■ WORK TASK: Using the records that appear below, write out exactly the lines from the one with "You are a computer-use" through the one with "Instruction: Open the", keeping both end lines.

DATASET RECORDS Start Marker

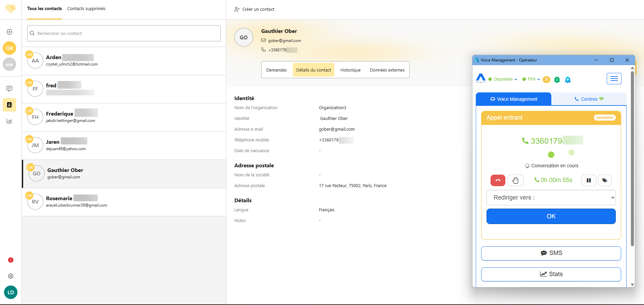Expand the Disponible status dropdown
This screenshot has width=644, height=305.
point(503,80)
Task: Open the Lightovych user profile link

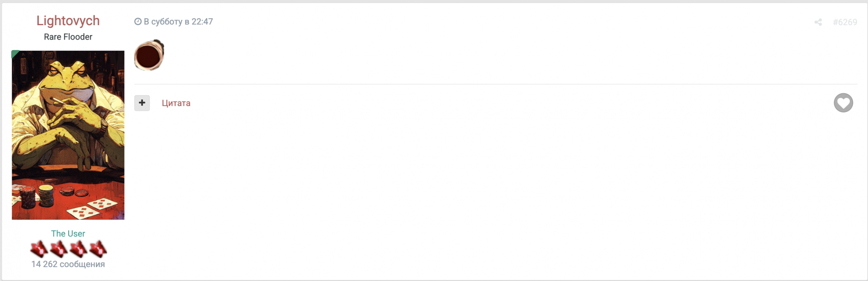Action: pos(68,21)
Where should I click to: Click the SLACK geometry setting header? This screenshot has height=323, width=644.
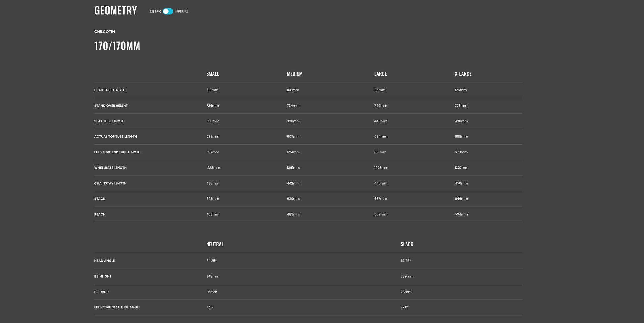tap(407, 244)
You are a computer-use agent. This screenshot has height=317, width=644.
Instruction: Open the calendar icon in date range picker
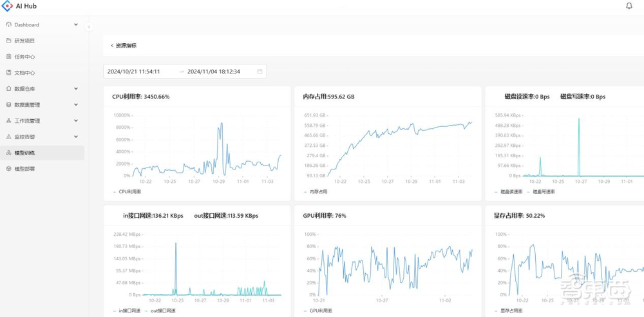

DATASET RECORDS End Marker
DATASET RECORDS Start Marker

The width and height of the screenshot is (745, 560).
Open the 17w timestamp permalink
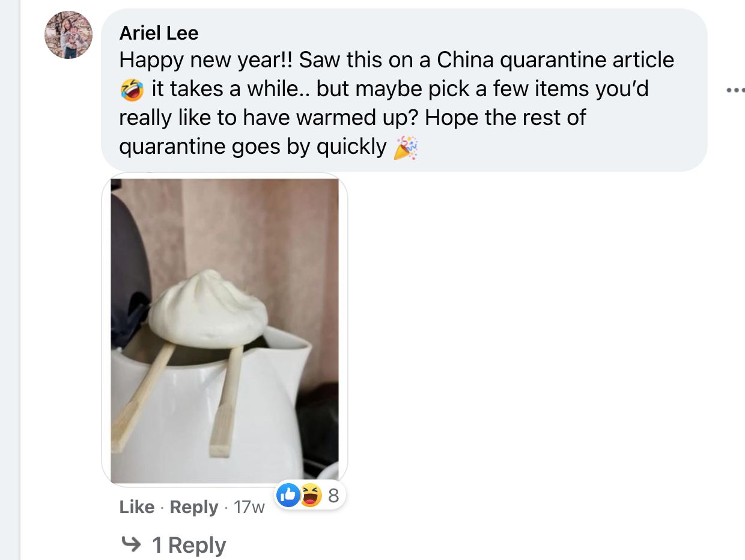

DATASET RECORDS End Marker

■ SOLVED PROBLEM:
You are a computer-use agent. This screenshot has height=317, width=644.
Instruction: Open the calendar icon in date range picker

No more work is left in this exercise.